• _Problem requirements_
Gather all lines in the entries that include the word "computer".

[Stored data]
-------------------------

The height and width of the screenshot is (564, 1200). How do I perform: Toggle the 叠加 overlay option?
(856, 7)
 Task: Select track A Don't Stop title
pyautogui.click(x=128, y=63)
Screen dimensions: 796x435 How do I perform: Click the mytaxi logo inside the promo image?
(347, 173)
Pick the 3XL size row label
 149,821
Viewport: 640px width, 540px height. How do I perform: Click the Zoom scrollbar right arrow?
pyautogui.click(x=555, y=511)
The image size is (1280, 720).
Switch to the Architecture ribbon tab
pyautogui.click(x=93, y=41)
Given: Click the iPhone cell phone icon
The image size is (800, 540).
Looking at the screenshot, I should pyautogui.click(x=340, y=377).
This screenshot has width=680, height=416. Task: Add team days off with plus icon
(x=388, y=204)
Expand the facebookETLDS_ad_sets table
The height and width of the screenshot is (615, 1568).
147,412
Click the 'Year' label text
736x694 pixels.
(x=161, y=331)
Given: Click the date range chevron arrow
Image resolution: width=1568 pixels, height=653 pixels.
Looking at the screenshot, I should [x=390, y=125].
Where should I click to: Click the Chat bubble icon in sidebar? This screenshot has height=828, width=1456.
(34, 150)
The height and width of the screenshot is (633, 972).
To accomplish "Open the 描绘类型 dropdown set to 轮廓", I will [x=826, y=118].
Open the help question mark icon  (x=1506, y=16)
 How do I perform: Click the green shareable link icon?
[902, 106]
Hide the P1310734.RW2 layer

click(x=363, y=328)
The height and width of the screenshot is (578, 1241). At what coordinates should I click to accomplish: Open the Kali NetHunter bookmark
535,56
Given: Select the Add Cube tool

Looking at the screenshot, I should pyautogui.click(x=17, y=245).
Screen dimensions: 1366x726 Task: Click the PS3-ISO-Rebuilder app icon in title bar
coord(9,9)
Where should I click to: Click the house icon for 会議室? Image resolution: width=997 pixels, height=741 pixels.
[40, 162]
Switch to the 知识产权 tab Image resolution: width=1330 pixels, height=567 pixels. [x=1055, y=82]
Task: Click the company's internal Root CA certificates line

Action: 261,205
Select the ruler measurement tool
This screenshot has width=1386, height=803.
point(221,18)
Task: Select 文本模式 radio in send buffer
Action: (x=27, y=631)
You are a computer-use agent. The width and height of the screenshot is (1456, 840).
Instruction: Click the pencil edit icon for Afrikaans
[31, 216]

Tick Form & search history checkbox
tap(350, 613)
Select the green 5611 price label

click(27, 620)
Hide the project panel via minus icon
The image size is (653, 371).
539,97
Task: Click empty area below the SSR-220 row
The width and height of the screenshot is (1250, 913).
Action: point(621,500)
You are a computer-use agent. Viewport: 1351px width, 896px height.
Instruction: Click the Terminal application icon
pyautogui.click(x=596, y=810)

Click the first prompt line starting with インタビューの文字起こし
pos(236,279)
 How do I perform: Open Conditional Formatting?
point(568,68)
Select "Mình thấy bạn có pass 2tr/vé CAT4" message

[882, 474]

-------------------------

• _Completed exercise_
You are a computer-use agent. The width and height of the screenshot is (1456, 840).
You are a computer-use agent. Viewport: 1351px width, 896px height.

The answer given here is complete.